A mediados de los años 80 Charlie armó una orquesta grande, una big band británica. Luego se puso al frente de un quinteto de músicos jóvenes para revisitar el repertorio de Charlie Parker. Hicieron tres discos, Tribute to Charlie Parker with strings (evocación de las grabaciones californianas de Bird con cuerdas), Warm And Tender y Long Ago And Far Away. Otros proyectos heterodoxos, como el trío Rocket 88 o el exquisito Charlie Watts/Jim Keltner Project dedicado a grandes bateristas de la historia del jazz, siguieron por esa senda paralela a la de los Stones que Charlie transitó con dedicación y pasión. En esa línea, su último trabajo fue Charlie Watts meets the Danish Radio Big Band (Live At Danish Radio Concert Hall, Copenhagen / 2010) de 2017. De alguna manera, versionando en formato de big band temas clásicos de The Rolling Stones (el arreglo de “Satisfaction” es brillante), Charlie pareció cerrar allí el círculo de una vida musical extraña y fascinante.
III
En “Rolling Stoned”, su libro de memorias, Andrew Loog Oldham reproduce la primera impresión que tuvo de Charlie: “A diferencia de los otros cuatro, que no tenían saco, él tenía los dos botones superiores del suyo meticulosamente abrochados por sobre una pulcra camisa de cuello con botones y una corbata, conjunto indiferente a la temperatura de la sala. Tenía el cuerpo detrás del set de batería y la cabeza girada a la derecha, con un distante y calculado desdén hacia la exhibición de manos que se agitaba a 78 rpm frente a él. Estaba con los Stones pero no era “de ellos”, era un poco blue, como si hubiera sido transportado solo por esa noche desde el Ronnie Scott’s o el Birdland. Era el único, el eterno hombre de su propio mundo, caballero del tiempo, del espacio y del corazón. Su raro talento musical es una expresión de su mayor talento para la vida. Había conocido a Charlie Watts”.

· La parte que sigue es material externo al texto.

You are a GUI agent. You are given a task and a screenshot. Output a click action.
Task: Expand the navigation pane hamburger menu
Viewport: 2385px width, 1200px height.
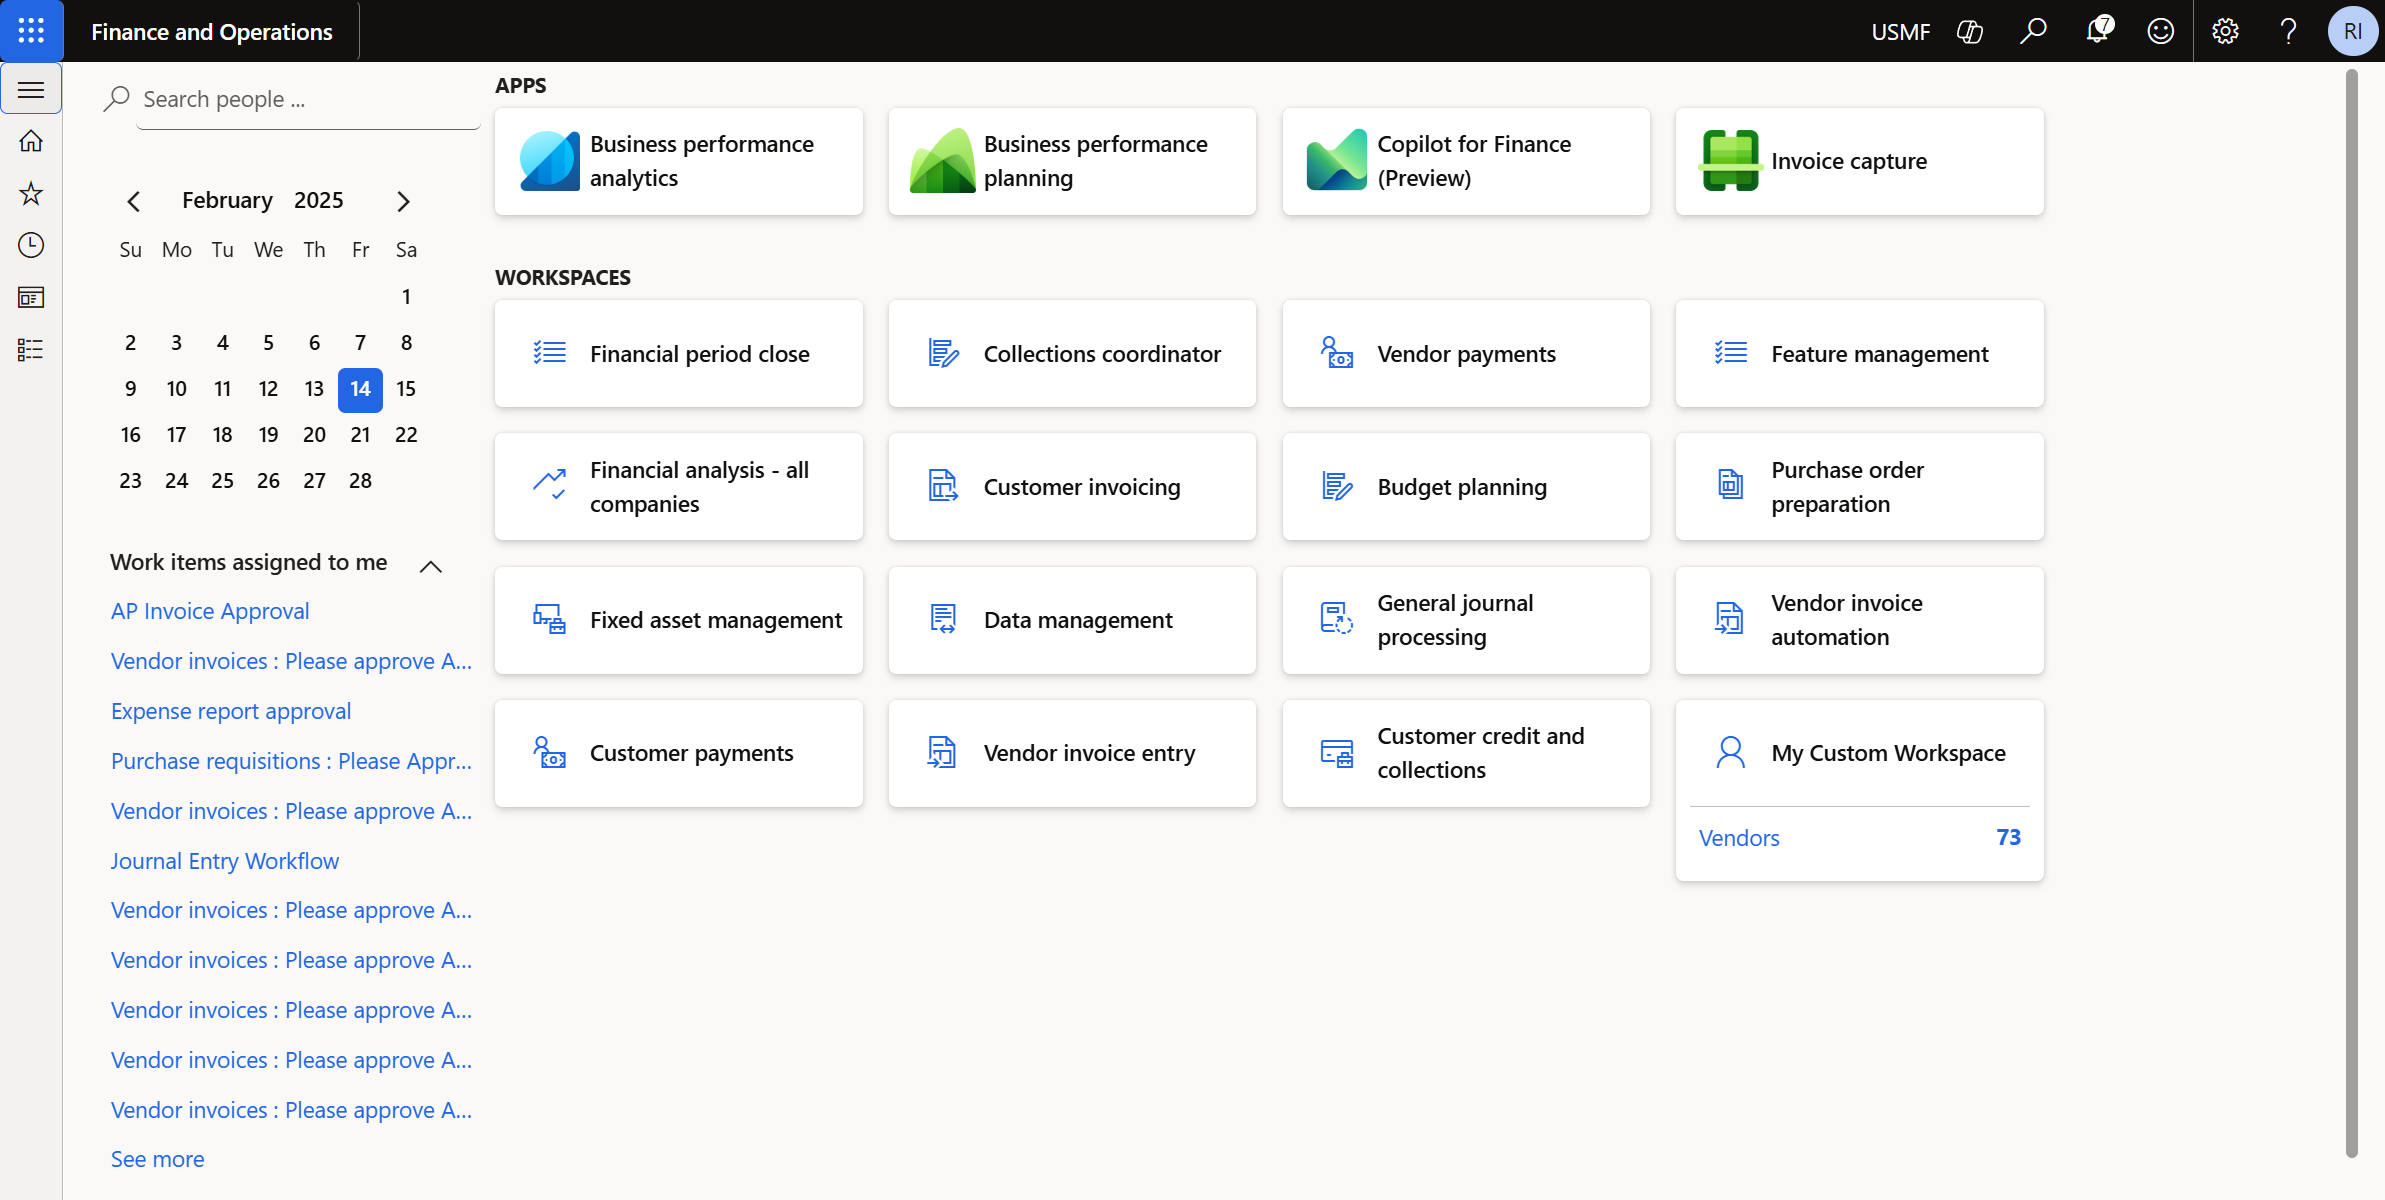[x=31, y=90]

Esta hermosa descripción de Charlie en acción sugiere un contraste que, lejos de ser disfuncional al combo Stones, estructuró su estilo. Mientras Jagger y Richards iban al frente, corporizando la música de un modo brutal, desafiante y –en su momento– disruptivo, Watts era ese caballero algo anacrónico, una especie de reencarnación de un baterista de la era del Swing. Desde luego, esa moderación un poco displicente, que en términos musicales garantizaba la precisión y el rigor que sus compañeros no siempre parecieron tener, fue también una actuación –y no la menos interesante– en ese ballet llamada The Rolling Stones. ¿A cuántos bateristas sobre un escenario supimos mirar y escuchar con tanta atención? ¿A cuántos aplaudimos tan sinceramente? A ningún otro como a Charlie Watts. Luego, ya fuera del escenario, cuando las luces empezaban a apagarse y el estadio se desagotaba de la sudorosa multitud, Charlie Boy se perdía en la noche de los clubes de jazz. Del Ronnie Scott’s a Notorious.